Stored items from a collection:
▬▬▬▬▬▬
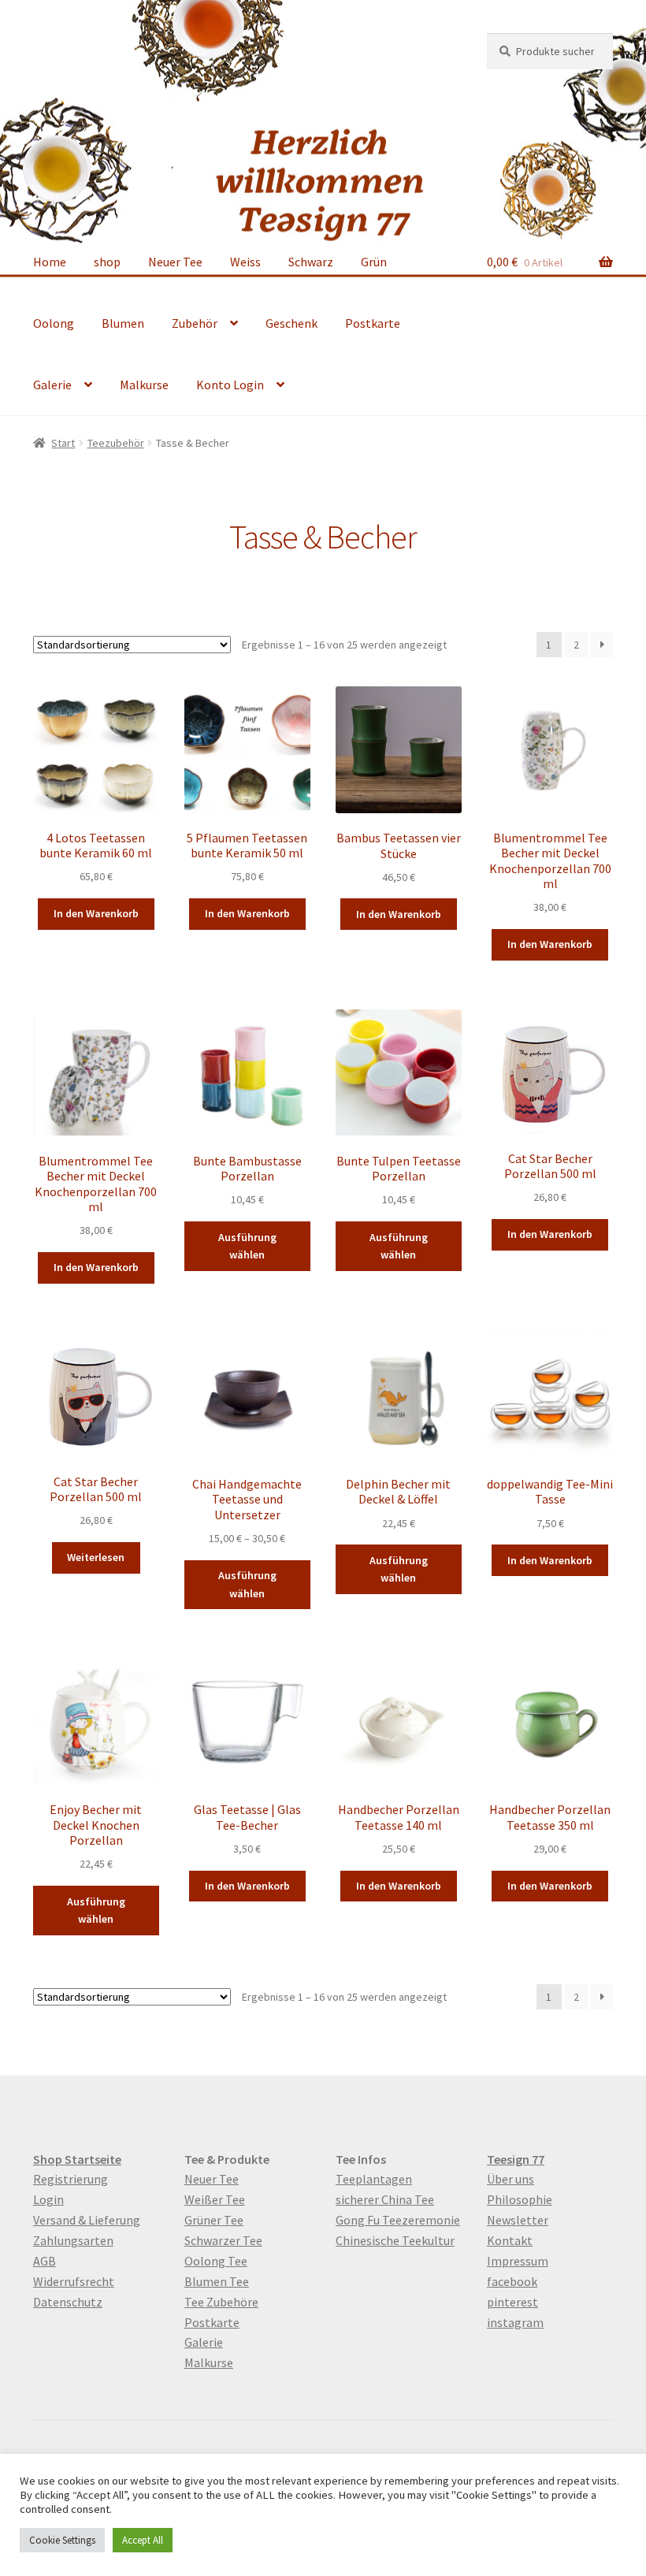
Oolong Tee (215, 2261)
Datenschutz (67, 2302)
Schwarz (310, 261)
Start (63, 443)
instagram (515, 2322)
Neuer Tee (175, 261)
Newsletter (517, 2220)
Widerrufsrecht (73, 2281)
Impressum (517, 2261)
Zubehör (194, 323)
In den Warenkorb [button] (96, 913)
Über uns (510, 2179)
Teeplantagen (374, 2179)
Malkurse (144, 384)
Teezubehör (115, 443)
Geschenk (291, 323)
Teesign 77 (515, 2159)
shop (107, 261)
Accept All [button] (142, 2540)
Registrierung (70, 2179)
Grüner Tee (213, 2220)
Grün (374, 261)
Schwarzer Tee (223, 2240)
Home (49, 261)
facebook (512, 2281)
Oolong (53, 323)
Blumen (123, 323)
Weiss (245, 261)
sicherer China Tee (385, 2199)
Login (48, 2199)
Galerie (52, 384)
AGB (44, 2261)
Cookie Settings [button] (62, 2540)
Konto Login (230, 384)
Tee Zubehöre (221, 2302)
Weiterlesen (95, 1557)
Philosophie (519, 2199)
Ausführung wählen (247, 1246)
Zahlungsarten (73, 2240)
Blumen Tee (216, 2281)
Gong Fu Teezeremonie (398, 2220)
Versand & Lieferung (86, 2220)
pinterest (512, 2302)
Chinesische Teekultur (395, 2240)
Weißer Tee (214, 2199)
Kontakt (510, 2240)
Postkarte (372, 323)
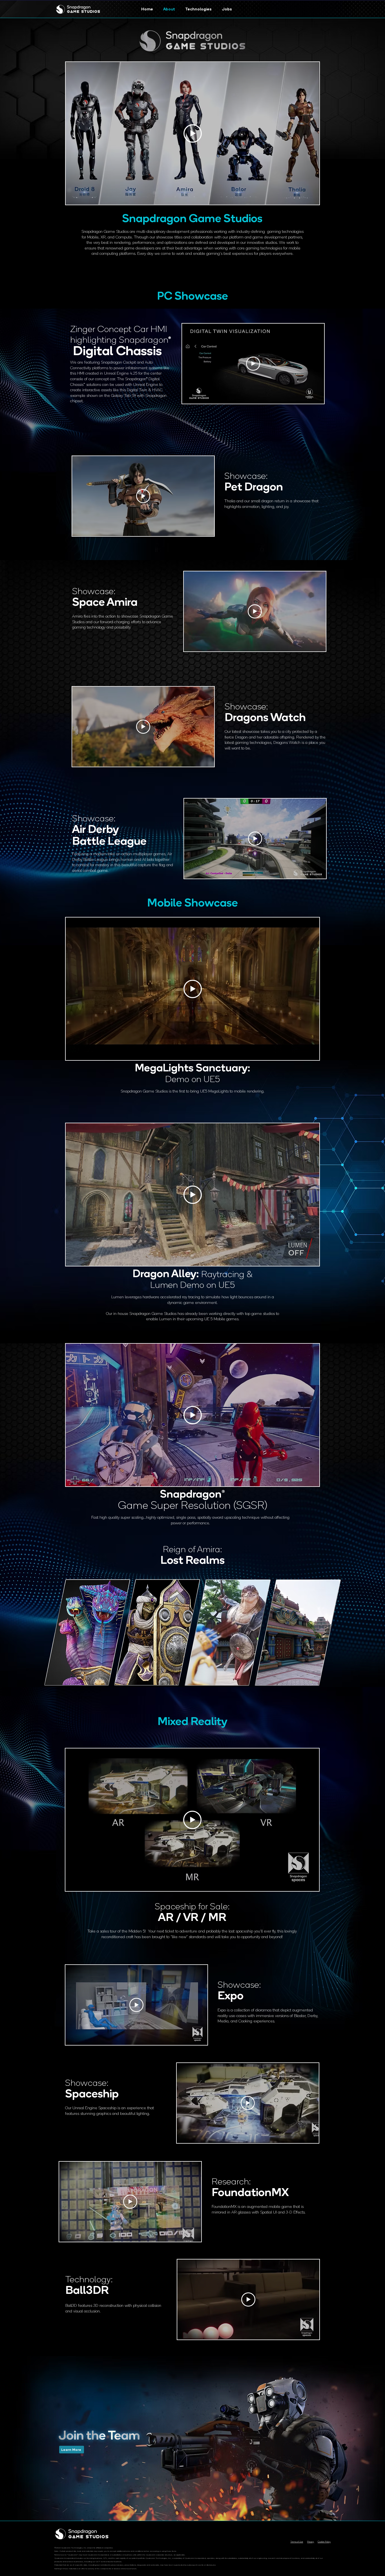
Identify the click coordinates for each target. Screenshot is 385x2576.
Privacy (310, 2541)
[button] (157, 1631)
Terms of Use (296, 2541)
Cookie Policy (324, 2541)
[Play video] (192, 133)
▬▬▬▬▬▬
▶ **Exercise objective**
The lines from the one containing "facebook (512, 2281)" to the last line of the records, both included: print exactly those and nothing else, leaving out any pictures.

▶ **Response for this exercise**
facebook (512, 2281)
Oolong (53, 323)
Blumen (123, 323)
Weiss (245, 261)
sicherer China Tee (385, 2199)
Login (48, 2199)
Galerie (52, 384)
AGB (44, 2261)
Cookie Settings [button] (62, 2540)
Konto Login (230, 384)
Tee Zubehöre (221, 2302)
Weiterlesen (95, 1557)
Philosophie (519, 2199)
Ausführung wählen (247, 1246)
Zahlungsarten (73, 2240)
Blumen Tee (216, 2281)
Gong Fu Teezeremonie (398, 2220)
Versand & Lieferung (86, 2220)
pinterest (512, 2302)
Chinesische Teekultur (395, 2240)
Weißer Tee (214, 2199)
Kontakt (510, 2240)
Postkarte (372, 323)
Identify the click coordinates for each target. Screenshot is 385x2576.
Privacy (310, 2541)
[button] (157, 1631)
Terms of Use (296, 2541)
Cookie Policy (324, 2541)
[Play video] (192, 133)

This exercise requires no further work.